Records excerpted from a collection:
════════════════
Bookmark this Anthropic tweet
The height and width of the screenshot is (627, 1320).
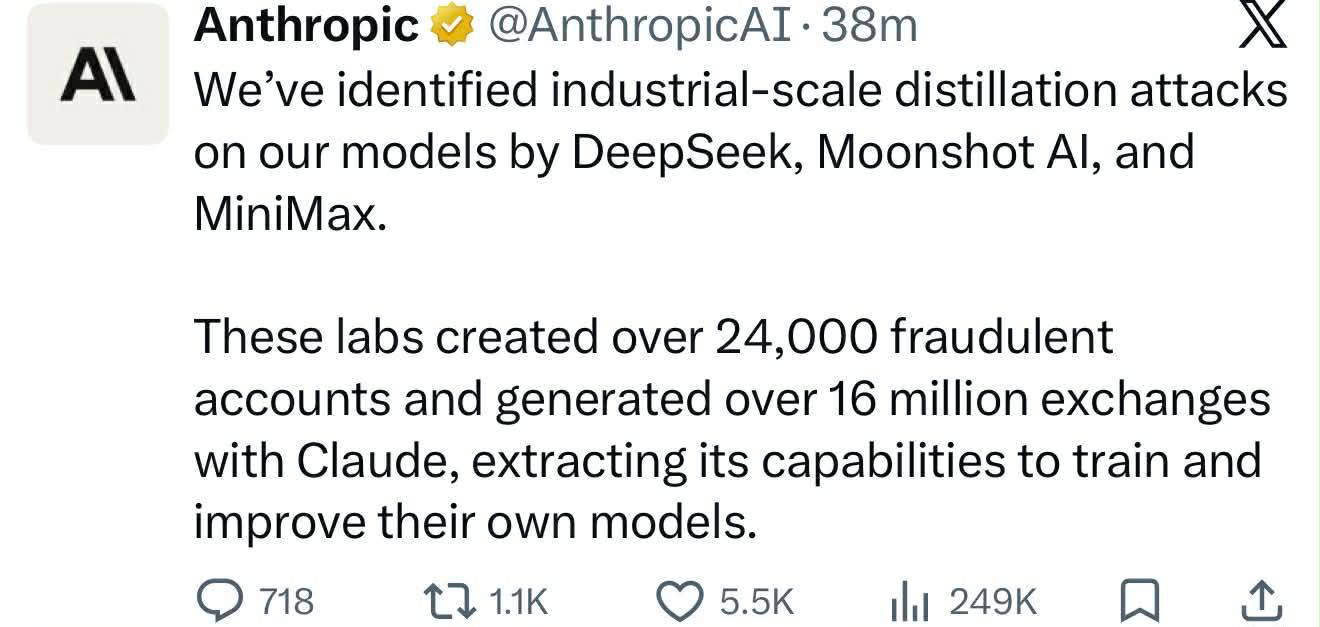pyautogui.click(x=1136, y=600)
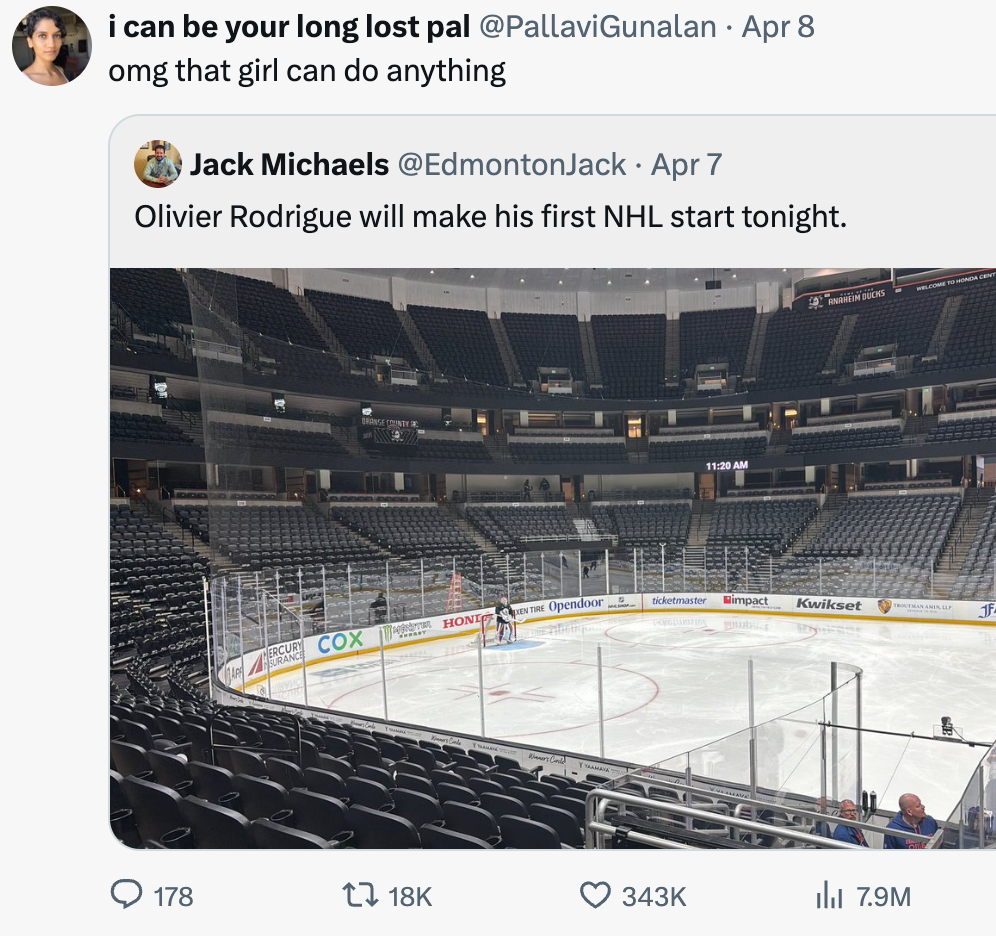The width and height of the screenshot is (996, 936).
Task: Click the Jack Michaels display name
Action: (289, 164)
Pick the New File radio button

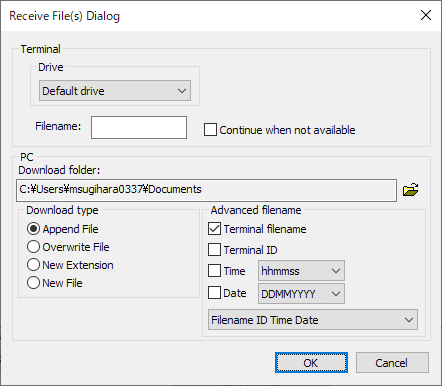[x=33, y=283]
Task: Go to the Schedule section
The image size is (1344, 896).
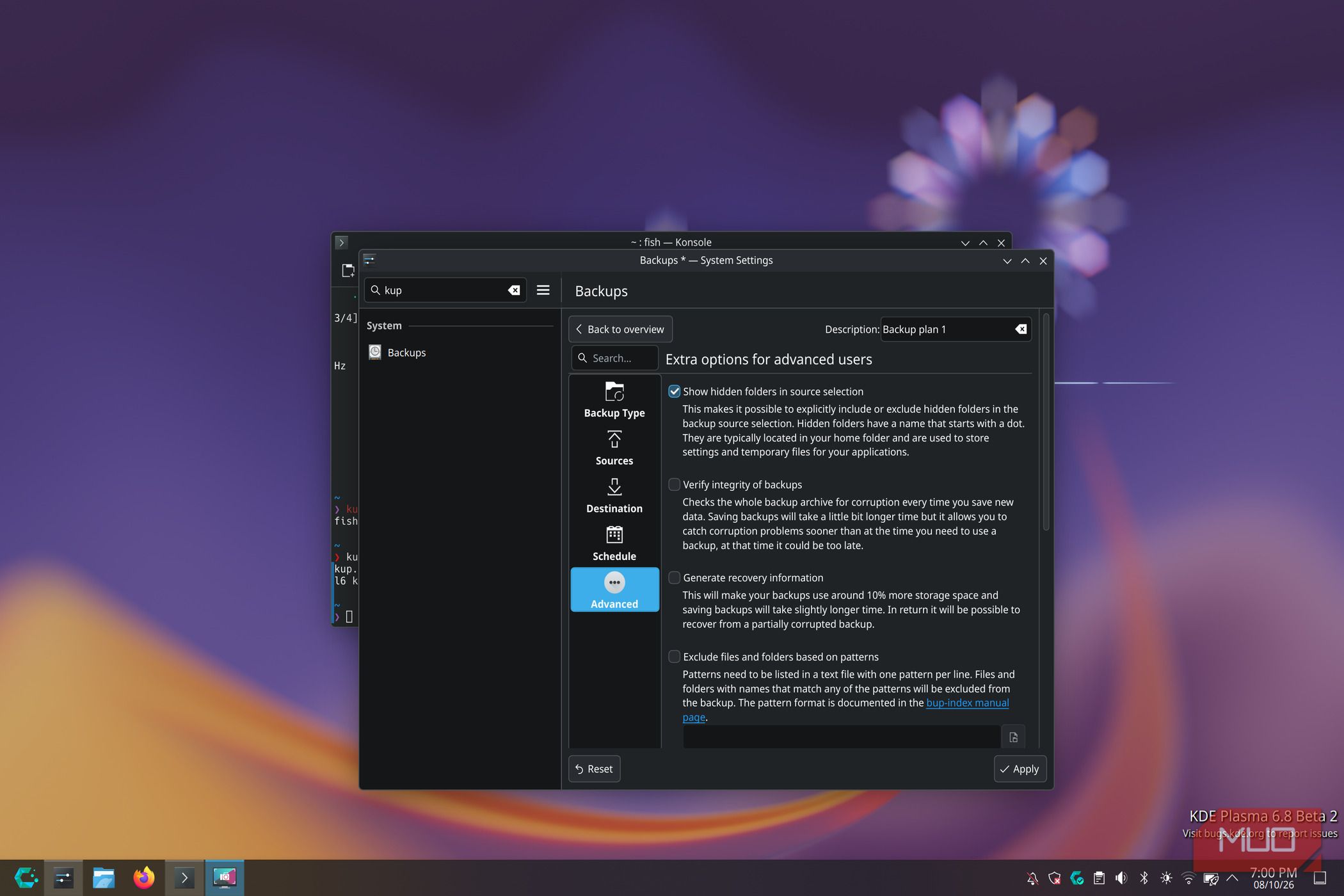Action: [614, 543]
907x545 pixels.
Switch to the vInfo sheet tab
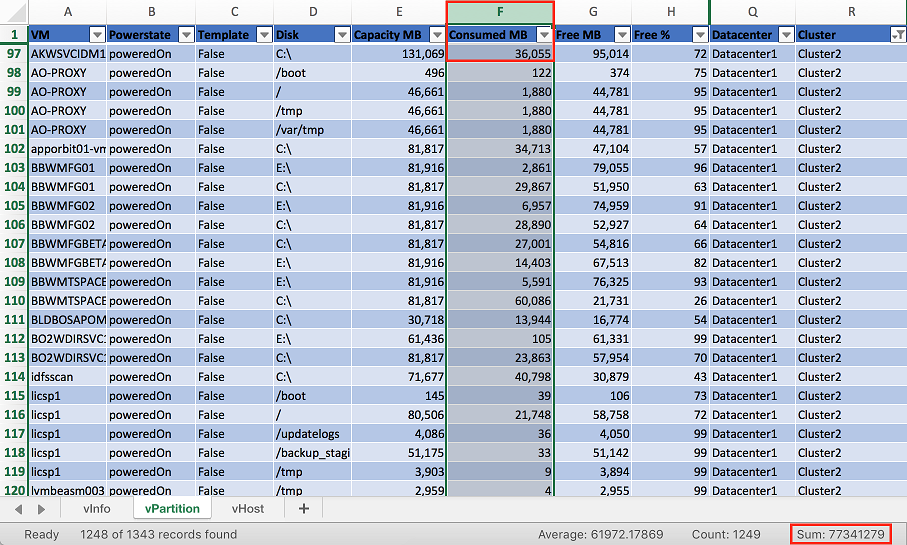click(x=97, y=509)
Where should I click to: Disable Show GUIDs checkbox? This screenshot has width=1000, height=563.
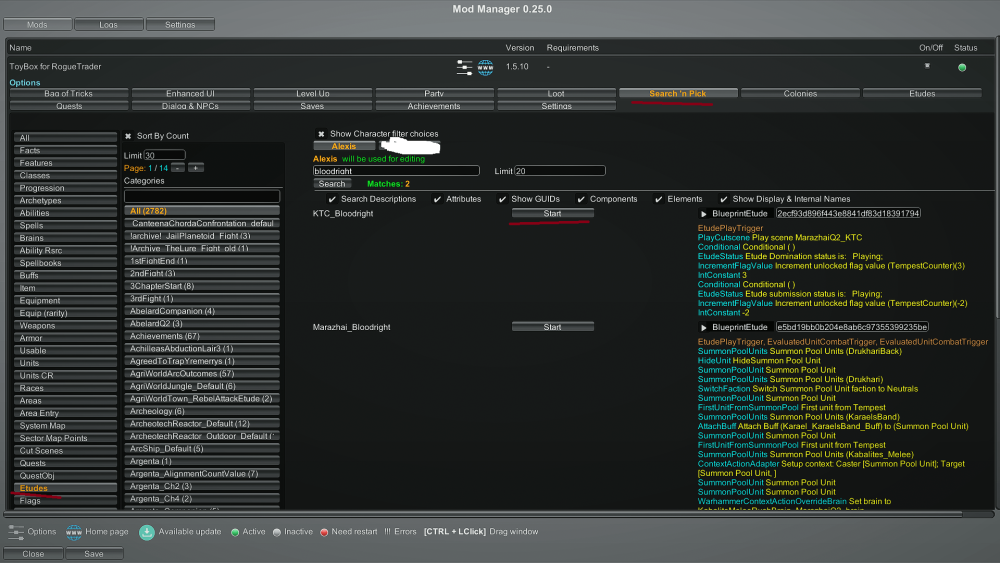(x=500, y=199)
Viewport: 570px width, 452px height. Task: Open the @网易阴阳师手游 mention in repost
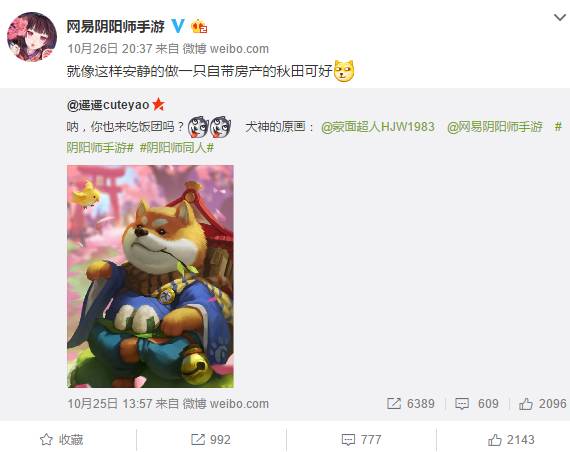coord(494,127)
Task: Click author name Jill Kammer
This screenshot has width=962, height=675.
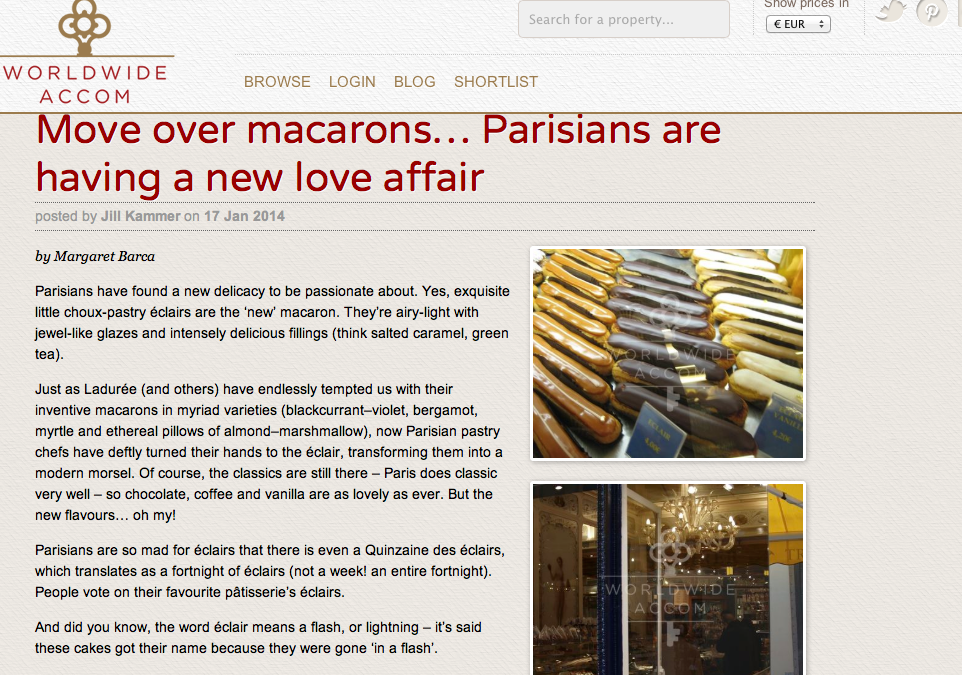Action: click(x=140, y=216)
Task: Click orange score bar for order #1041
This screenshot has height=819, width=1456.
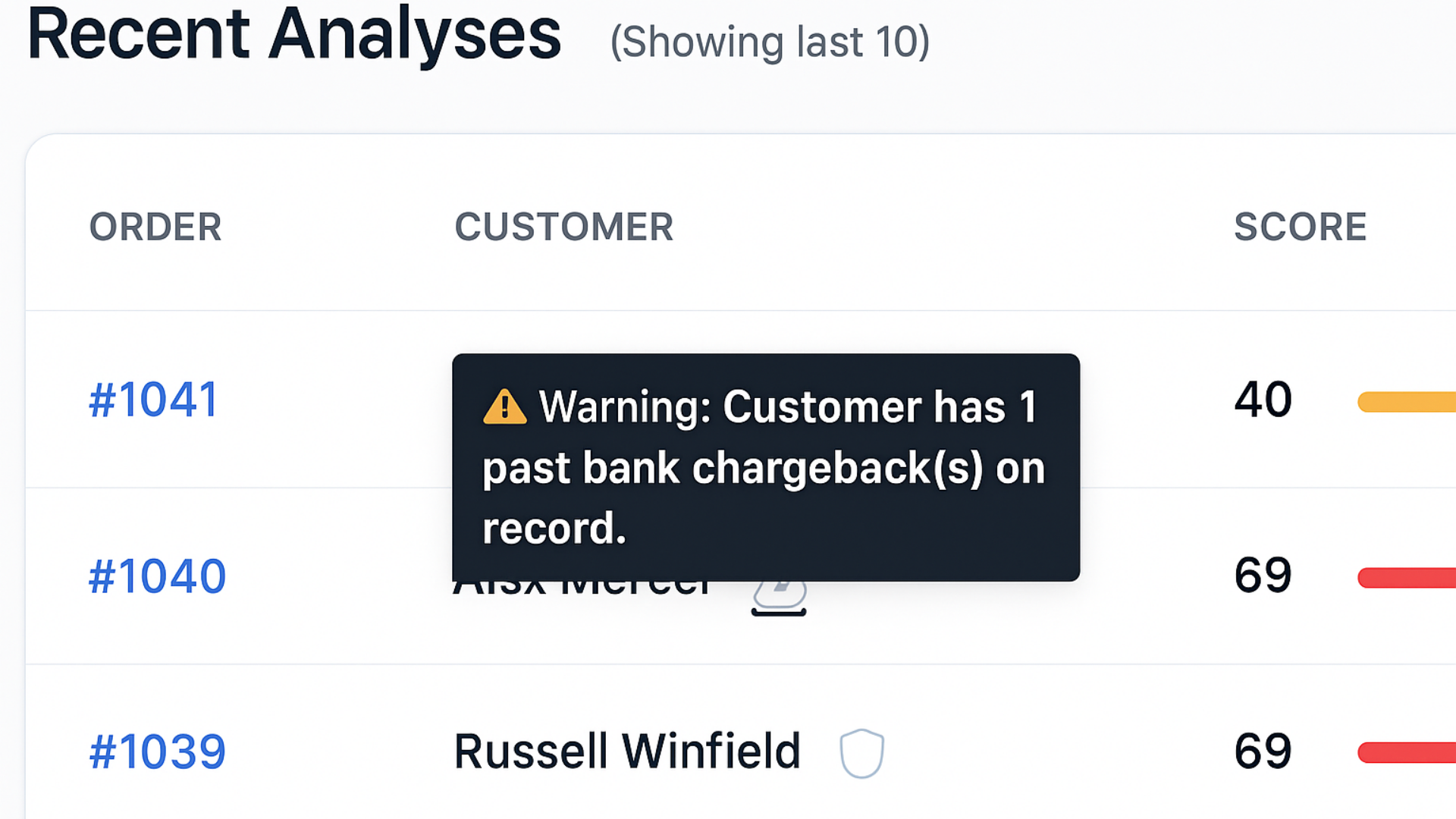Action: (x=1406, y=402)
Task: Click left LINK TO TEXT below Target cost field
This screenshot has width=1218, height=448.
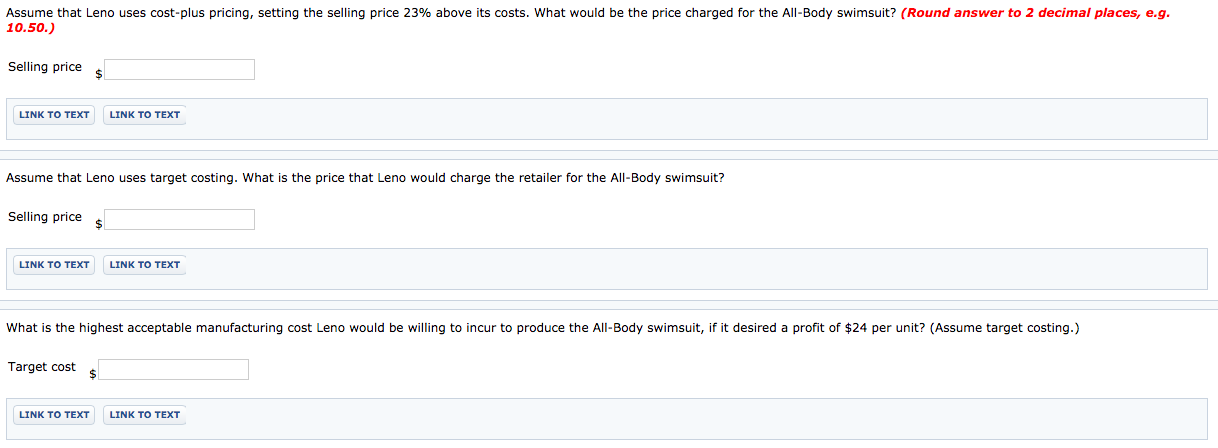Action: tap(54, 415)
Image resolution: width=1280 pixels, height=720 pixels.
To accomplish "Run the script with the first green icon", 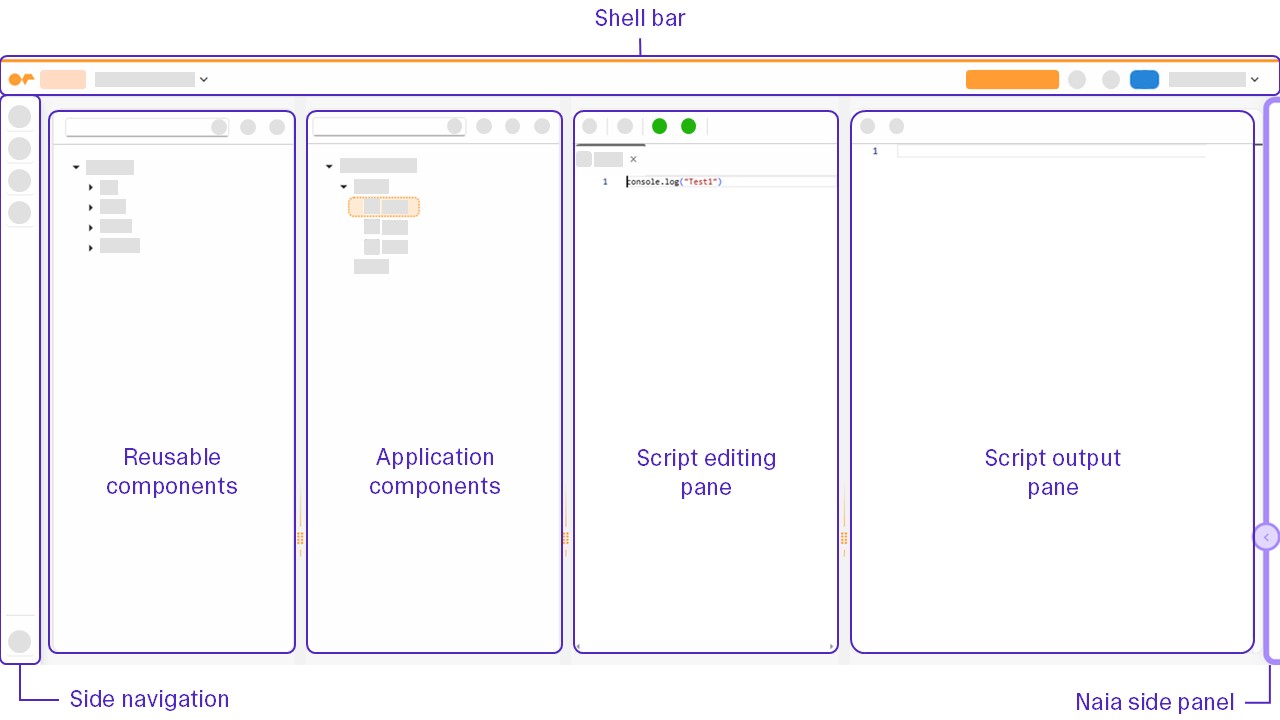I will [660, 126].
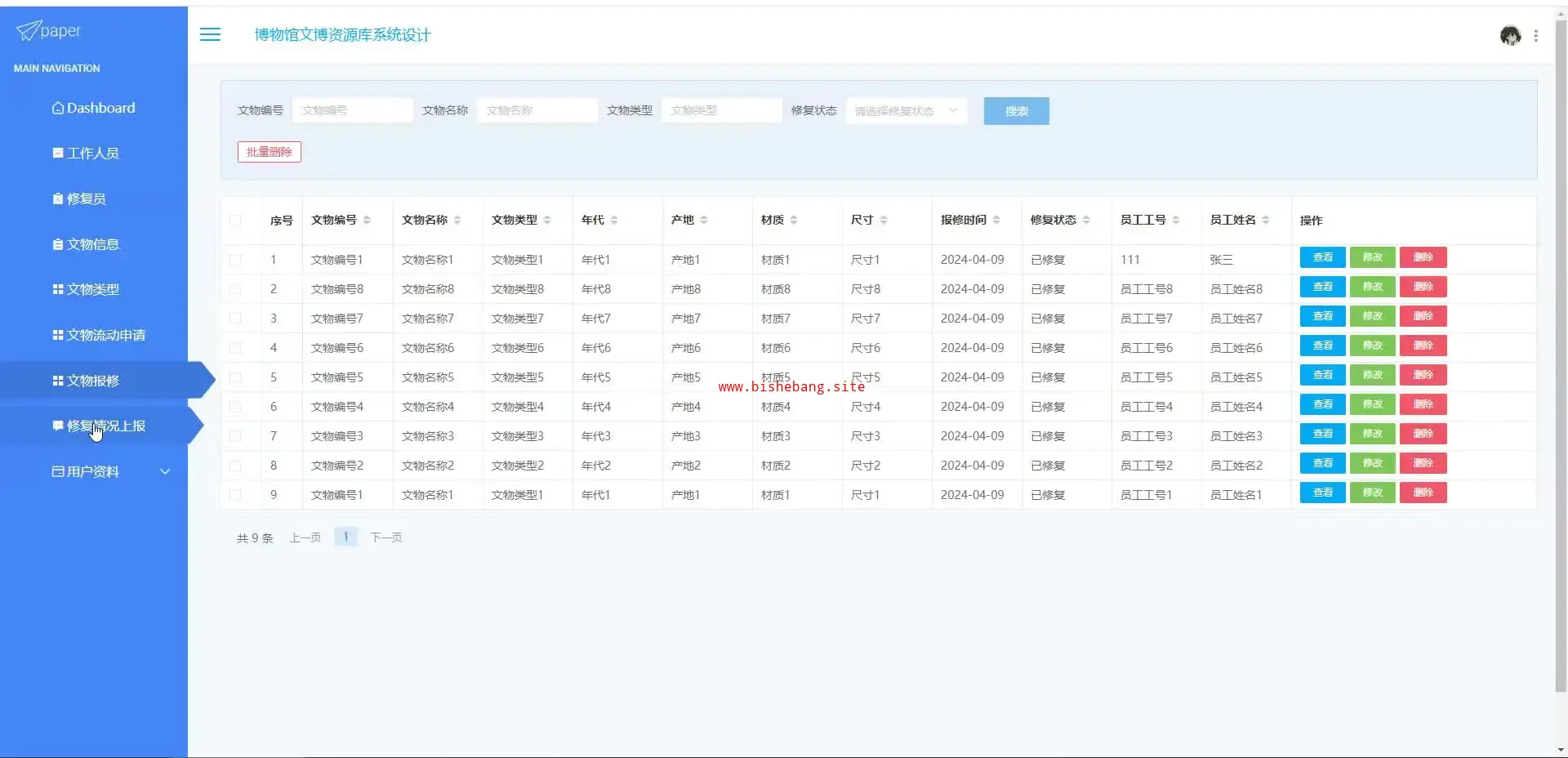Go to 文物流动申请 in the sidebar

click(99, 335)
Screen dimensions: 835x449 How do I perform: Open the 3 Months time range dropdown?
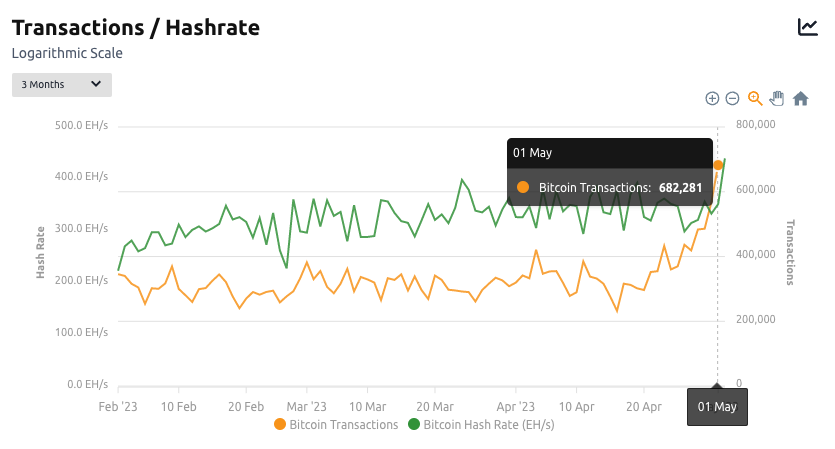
════════════════
Task statement ->
Go through the records above and copy every line with the word "pixels".

Expected answer ->
907x545 pixels.
Image resolution: width=1280 pixels, height=720 pixels.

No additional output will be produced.